● EXERCISE PROMPT
Transcribe the records without any change, from the start through the line that contains "pyautogui.click(x=284, y=851)".

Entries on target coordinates
┄┄┄┄┄┄┄┄┄┄┄┄┄┄┄┄┄┄┄┄

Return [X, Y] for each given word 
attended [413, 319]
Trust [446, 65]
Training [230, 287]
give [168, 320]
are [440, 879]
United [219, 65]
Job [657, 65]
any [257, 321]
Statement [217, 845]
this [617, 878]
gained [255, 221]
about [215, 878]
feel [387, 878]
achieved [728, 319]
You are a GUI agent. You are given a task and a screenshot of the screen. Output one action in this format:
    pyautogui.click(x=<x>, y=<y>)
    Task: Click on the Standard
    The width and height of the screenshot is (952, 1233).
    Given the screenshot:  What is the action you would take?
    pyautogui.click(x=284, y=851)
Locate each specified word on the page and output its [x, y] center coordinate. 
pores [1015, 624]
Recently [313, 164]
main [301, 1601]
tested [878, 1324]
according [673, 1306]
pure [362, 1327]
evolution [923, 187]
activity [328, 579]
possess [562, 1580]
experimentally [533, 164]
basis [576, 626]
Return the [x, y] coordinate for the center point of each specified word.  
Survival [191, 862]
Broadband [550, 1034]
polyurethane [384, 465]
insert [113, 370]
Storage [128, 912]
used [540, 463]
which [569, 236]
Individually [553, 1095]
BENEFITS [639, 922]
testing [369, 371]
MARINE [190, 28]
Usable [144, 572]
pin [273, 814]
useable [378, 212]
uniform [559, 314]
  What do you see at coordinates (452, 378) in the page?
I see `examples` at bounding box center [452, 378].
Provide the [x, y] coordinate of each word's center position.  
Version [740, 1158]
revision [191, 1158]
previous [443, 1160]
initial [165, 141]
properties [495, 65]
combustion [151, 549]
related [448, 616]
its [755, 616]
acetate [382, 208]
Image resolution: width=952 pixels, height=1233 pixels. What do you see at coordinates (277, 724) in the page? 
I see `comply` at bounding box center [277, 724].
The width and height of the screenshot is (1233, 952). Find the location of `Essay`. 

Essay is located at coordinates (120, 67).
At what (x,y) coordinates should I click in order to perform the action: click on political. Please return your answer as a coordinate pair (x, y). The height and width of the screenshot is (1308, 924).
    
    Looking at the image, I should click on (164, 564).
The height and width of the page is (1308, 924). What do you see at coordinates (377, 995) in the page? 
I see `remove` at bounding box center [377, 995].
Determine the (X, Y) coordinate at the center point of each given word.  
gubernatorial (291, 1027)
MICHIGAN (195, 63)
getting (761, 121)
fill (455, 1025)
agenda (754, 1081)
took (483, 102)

┄┄┄┄┄┄┄┄┄┄┄┄┄┄┄┄┄┄┄┄

● FULL OUTPUT
Return [X, Y] for each given word 
attended [413, 319]
Trust [446, 65]
Training [230, 287]
give [168, 320]
are [440, 879]
United [219, 65]
Job [657, 65]
any [257, 321]
Statement [217, 845]
this [617, 878]
gained [255, 221]
about [215, 878]
feel [387, 878]
achieved [728, 319]
You are a GUI agent. You are given a task and a screenshot of the screen. Output one action in this format:
    pyautogui.click(x=<x>, y=<y>)
    Task: Click on the Standard
    The width and height of the screenshot is (952, 1233).
    Given the screenshot:  What is the action you would take?
    pyautogui.click(x=284, y=851)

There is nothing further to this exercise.